Publié le Mercredi 3 mai 2023 à 16h28.

Et soudain le chasseur sortit du bois, de Ioulia Iakovleva

Traduction de Mireille Broudeur-Kogan. Éditions Actes Sud, collection Actes noirs, 2023, 496 pages, 24,50 euros.

Le personnage principal du roman a fort à faire pour dénouer une énigme qui, et c’est souvent le cas dans les romans policiers, semble lui échapper de plus en plus au fil des pages...

Toute une histoire...

Le roman se déroule à Leningrad dans un cadre historique très précis : c’est la fin de la NEP, le début de la marche vers la collectivisation forcée, avec son lot de vagues d’épurations. Dans le même temps, à l’ouest, la crise fait rage. Nombre de personnages du roman ont existé, à commencer par Kirov, et l’histoire racontée repose sur des faits réels.

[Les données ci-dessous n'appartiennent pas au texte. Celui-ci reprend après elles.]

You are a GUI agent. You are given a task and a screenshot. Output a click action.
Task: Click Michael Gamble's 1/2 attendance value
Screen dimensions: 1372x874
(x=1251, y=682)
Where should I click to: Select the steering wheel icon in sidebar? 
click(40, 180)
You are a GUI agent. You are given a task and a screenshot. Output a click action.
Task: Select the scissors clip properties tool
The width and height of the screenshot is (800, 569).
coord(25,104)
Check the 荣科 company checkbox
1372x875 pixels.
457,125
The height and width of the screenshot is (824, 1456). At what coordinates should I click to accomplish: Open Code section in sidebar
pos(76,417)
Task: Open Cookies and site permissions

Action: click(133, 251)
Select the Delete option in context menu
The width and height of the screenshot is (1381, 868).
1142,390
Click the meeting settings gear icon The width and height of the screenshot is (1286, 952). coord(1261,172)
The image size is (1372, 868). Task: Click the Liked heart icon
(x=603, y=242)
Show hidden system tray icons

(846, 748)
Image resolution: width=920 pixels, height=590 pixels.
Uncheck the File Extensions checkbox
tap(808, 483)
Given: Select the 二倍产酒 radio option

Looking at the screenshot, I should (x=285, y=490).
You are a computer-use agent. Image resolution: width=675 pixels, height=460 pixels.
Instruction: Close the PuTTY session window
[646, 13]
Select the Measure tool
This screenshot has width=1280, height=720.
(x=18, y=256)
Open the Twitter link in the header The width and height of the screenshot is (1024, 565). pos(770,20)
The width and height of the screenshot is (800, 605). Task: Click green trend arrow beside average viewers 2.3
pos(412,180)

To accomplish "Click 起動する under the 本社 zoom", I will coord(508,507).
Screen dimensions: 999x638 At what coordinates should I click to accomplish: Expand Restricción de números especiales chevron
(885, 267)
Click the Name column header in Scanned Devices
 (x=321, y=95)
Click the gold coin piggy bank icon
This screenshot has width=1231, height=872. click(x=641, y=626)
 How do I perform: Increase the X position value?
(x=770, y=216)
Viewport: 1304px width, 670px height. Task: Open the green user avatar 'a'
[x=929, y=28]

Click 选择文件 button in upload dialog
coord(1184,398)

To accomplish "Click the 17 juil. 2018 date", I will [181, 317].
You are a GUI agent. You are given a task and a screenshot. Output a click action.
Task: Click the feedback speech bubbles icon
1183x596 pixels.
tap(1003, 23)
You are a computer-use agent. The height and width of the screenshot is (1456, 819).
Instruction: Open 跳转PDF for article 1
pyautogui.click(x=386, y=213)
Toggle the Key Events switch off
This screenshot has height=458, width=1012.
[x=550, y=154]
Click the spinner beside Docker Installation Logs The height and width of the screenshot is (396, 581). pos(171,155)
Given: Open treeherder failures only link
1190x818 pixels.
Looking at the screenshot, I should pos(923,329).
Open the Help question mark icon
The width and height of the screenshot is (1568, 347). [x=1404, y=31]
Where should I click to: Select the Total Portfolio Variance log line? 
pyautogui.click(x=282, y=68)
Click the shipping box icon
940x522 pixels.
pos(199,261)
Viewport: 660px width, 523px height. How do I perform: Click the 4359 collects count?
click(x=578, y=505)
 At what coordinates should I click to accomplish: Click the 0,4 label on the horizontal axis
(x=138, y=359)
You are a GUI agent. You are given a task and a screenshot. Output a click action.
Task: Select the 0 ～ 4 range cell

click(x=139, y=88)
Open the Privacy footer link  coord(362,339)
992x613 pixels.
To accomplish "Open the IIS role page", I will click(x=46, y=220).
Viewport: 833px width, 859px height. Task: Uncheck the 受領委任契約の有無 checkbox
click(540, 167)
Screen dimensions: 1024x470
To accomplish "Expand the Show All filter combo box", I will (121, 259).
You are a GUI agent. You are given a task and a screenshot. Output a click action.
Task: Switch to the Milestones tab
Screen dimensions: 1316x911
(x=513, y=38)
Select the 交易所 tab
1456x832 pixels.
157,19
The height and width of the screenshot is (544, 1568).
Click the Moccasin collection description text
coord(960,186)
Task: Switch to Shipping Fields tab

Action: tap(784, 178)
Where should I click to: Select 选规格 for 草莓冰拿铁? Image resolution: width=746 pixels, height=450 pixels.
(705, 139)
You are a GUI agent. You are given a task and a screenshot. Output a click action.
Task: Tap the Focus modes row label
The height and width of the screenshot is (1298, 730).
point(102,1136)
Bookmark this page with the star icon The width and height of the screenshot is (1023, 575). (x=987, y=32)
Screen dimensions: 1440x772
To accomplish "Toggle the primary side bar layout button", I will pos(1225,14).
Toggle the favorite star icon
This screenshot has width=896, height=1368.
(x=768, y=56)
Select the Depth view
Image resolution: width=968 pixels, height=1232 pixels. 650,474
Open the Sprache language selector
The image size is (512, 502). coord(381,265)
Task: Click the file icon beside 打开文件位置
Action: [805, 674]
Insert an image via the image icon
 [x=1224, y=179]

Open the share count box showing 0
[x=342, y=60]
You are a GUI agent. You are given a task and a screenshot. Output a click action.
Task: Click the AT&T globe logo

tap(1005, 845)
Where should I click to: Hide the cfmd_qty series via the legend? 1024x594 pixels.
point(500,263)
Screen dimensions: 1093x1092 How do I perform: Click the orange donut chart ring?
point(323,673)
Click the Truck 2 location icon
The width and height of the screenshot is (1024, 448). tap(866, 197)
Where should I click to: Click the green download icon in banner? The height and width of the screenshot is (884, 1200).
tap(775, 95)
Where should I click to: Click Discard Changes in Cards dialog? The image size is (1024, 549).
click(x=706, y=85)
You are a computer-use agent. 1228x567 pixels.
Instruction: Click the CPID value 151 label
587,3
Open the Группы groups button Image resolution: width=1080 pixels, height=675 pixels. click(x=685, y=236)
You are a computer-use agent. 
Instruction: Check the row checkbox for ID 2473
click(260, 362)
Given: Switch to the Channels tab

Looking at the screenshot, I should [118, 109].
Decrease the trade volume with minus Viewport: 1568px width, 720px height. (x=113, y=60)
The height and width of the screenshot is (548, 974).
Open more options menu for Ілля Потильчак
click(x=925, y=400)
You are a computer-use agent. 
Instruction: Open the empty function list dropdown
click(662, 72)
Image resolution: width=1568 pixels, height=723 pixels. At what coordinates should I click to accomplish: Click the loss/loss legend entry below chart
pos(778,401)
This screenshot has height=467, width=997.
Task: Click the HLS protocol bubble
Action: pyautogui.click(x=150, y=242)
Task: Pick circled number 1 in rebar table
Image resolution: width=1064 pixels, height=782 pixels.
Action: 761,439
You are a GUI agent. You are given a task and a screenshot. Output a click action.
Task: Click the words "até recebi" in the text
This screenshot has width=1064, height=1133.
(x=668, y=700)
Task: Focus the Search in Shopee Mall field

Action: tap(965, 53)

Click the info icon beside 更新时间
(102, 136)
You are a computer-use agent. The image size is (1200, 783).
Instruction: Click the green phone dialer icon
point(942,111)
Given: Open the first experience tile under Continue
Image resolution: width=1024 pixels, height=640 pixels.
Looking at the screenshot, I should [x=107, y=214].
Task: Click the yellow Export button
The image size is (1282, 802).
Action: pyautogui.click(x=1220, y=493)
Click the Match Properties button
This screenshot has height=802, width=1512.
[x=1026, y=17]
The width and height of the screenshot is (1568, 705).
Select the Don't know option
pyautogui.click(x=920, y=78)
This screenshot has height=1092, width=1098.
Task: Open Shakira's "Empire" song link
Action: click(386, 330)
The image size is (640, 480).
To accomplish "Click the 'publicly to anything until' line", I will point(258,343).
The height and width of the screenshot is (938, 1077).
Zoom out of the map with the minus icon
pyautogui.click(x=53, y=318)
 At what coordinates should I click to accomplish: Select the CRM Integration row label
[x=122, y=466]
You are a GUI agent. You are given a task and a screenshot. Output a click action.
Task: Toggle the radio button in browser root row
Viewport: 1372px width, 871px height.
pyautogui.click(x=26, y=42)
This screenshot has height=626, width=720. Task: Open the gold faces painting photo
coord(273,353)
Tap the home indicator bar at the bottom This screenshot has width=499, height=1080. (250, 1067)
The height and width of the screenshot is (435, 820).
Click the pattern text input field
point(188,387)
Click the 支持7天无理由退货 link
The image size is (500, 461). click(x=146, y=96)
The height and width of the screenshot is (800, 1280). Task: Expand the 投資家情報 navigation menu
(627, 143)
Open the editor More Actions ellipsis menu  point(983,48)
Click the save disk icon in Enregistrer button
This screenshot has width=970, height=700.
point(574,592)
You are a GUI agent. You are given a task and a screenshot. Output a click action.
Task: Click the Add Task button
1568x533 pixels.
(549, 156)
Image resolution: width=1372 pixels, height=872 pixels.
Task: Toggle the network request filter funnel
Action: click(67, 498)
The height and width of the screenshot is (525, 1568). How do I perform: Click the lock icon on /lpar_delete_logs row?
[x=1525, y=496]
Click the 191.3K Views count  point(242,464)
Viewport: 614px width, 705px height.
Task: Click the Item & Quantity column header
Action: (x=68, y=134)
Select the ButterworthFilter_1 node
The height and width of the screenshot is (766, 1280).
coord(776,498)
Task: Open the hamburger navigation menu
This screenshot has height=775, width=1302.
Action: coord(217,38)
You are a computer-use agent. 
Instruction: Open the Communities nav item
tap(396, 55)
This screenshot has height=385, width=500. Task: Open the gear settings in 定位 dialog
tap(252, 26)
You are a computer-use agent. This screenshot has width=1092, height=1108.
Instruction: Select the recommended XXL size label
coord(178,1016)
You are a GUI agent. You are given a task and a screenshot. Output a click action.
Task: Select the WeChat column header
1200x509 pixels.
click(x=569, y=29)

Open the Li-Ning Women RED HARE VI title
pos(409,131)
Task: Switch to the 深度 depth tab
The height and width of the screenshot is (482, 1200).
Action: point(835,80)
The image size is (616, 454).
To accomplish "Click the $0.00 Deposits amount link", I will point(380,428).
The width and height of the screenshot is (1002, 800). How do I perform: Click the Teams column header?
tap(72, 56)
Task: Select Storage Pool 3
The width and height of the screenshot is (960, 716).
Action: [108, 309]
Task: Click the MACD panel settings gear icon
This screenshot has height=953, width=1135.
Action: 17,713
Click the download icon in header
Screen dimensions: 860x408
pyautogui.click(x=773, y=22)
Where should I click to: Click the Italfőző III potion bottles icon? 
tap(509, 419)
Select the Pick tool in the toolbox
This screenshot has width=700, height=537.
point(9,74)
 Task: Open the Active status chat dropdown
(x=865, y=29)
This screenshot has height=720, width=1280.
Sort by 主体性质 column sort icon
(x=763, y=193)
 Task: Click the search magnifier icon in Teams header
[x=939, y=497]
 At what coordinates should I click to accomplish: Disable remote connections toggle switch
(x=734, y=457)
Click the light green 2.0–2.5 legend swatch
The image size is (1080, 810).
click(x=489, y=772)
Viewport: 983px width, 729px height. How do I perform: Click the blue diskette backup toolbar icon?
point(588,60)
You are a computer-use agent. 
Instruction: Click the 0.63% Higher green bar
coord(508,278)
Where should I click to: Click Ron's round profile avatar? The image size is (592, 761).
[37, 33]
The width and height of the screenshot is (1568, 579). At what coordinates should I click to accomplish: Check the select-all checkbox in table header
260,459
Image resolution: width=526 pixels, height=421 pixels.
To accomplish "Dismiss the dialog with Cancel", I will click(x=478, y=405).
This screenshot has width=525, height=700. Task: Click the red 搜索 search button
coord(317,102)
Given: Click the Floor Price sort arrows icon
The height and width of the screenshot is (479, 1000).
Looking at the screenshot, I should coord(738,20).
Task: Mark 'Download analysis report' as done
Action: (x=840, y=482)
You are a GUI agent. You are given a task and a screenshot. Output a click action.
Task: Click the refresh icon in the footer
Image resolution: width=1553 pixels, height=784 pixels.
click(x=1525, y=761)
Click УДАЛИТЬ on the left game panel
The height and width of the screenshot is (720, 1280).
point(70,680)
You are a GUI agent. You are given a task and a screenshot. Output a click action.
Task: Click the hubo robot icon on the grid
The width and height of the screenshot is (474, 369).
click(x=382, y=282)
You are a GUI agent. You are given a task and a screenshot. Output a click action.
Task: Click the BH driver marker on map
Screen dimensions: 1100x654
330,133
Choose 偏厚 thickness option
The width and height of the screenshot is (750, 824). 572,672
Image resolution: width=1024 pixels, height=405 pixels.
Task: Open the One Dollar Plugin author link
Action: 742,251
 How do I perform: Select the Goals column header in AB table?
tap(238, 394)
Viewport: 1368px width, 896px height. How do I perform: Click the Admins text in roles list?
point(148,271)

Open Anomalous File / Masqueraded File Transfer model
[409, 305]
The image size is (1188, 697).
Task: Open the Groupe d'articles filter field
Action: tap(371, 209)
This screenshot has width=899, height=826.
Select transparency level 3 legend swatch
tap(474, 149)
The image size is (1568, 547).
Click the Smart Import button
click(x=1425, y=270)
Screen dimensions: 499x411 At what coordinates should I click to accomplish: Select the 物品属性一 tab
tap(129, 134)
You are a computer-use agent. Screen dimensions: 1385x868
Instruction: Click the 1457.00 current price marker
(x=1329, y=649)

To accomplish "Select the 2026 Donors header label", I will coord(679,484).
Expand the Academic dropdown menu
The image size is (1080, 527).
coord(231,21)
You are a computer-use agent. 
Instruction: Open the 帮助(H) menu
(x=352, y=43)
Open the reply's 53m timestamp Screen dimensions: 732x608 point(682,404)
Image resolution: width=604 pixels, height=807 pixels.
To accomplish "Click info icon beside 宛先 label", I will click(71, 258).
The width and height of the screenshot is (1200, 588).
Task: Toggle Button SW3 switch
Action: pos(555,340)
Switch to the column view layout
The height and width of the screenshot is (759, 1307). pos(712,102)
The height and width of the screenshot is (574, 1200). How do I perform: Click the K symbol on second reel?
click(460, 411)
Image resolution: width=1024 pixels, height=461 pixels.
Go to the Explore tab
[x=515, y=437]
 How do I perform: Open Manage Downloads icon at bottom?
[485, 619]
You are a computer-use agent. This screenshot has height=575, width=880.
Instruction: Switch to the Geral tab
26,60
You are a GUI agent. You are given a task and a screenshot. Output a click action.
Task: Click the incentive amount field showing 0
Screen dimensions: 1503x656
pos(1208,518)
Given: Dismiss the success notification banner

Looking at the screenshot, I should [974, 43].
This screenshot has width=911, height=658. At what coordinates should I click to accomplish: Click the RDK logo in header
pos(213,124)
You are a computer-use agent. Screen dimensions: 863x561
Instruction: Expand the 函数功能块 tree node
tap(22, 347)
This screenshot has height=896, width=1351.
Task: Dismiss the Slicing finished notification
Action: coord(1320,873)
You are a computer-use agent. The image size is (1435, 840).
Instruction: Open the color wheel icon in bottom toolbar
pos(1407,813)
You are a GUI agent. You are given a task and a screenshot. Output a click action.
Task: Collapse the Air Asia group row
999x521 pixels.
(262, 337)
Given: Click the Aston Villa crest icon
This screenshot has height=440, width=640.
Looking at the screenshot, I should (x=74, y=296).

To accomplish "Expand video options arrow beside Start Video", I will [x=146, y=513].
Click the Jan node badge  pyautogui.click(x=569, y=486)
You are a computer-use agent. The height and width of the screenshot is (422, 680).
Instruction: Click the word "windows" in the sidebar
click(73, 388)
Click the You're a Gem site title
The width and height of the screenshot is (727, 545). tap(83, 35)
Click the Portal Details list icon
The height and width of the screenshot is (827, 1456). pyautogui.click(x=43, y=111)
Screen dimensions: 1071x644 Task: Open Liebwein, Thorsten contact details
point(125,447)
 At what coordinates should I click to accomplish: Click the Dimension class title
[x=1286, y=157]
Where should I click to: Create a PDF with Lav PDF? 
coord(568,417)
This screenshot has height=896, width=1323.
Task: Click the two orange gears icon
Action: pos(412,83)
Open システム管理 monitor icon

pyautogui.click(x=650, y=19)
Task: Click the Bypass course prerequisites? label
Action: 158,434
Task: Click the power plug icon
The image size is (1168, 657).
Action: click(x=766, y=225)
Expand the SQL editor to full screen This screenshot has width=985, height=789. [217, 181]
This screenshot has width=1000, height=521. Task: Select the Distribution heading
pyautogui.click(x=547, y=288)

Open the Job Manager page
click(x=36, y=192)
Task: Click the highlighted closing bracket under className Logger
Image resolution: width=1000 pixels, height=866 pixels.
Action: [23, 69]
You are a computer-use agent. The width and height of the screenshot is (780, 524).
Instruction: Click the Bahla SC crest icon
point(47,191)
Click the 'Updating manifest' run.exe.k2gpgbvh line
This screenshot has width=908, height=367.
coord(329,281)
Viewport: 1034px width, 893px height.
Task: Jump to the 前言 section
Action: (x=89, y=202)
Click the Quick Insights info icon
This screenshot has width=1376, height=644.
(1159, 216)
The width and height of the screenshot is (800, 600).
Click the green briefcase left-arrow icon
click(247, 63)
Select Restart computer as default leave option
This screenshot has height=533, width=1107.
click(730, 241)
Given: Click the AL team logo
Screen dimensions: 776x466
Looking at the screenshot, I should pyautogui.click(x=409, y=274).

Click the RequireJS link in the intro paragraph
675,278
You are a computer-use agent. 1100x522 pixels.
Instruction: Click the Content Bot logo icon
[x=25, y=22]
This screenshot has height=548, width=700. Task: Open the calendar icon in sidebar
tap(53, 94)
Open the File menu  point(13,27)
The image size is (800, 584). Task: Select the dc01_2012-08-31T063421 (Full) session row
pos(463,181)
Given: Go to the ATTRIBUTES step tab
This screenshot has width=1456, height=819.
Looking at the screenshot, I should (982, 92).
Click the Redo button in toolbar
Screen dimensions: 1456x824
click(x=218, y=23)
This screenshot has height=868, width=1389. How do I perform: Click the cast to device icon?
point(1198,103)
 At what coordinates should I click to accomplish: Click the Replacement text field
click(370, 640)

La Russie de 1930 est donc la toile de fond de cette affaire, sur laquelle se meuvent des policiers très ordinaires, manifestement représentatifs de la société russe de l’époque, qui enquêtent dans un milieu social très disparate, évocateur de la composition complexe de la population de la capitale du nord. On y trouve des bourgeois déclassés, qui se font discrets, des artistes et des intellectuels rescapés de l’ancienne classe dominante, qui se rachètent une conduite, des prolétaires en pleine ascension sociale, des paysans en voie d’urbanisation, et des bureaucrates en quête de privilèges. Bref, pas mal de gens qui ont des choses à cacher !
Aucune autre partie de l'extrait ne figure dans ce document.